* [PROBLEM DETAILS]: Beginning with the line that contains "Screen dimensions: 2067x1154" in the material below, print each line exactly until the line that contains "Given: Redo the last undone stroke" has been printed, then stop.

* [DATASET EXCERPTS]:
☆ ☆ ☆

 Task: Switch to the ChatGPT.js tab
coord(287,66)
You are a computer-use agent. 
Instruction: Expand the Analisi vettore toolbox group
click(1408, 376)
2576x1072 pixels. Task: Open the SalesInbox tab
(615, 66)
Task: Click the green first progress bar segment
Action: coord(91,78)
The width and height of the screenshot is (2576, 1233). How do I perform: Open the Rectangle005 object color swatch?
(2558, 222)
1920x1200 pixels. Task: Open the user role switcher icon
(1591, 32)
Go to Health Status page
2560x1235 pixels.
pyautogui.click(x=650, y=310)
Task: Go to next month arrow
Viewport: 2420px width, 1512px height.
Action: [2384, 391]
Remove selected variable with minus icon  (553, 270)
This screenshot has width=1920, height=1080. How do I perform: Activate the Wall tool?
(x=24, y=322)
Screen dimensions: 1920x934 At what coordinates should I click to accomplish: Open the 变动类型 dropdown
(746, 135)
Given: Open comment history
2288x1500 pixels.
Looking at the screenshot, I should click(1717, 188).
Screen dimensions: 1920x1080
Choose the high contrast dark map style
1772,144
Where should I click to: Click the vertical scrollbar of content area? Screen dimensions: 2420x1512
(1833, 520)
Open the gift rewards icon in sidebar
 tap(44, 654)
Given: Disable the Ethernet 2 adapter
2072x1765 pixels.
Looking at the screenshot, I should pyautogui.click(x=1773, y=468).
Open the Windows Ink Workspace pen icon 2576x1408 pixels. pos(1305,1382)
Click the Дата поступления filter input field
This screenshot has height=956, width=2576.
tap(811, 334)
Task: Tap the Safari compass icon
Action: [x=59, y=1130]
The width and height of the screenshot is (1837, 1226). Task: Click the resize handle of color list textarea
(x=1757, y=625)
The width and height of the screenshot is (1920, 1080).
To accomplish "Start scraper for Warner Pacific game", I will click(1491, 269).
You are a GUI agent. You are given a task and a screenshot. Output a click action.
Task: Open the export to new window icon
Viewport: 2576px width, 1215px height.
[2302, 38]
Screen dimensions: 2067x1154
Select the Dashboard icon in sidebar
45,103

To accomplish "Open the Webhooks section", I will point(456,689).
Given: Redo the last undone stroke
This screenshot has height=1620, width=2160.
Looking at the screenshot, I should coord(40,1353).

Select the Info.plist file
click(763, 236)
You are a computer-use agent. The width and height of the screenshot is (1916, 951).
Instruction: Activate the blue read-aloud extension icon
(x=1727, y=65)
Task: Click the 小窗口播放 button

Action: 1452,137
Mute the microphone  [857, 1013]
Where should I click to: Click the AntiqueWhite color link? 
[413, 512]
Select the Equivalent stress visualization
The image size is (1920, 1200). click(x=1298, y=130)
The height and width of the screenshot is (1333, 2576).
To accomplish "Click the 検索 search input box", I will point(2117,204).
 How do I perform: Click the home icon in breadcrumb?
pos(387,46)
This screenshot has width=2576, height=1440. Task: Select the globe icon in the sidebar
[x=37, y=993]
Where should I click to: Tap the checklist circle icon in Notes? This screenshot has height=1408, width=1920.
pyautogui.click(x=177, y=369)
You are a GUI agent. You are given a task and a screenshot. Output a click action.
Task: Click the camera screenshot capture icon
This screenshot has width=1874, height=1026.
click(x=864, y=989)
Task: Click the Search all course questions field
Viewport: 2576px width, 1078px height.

☆ ☆ ☆

* [WRITTEN SOLUTION]:
Screen dimensions: 2067x1154
Select the Dashboard icon in sidebar
45,103

To accomplish "Open the Webhooks section", I will point(456,689).
Given: Redo the last undone stroke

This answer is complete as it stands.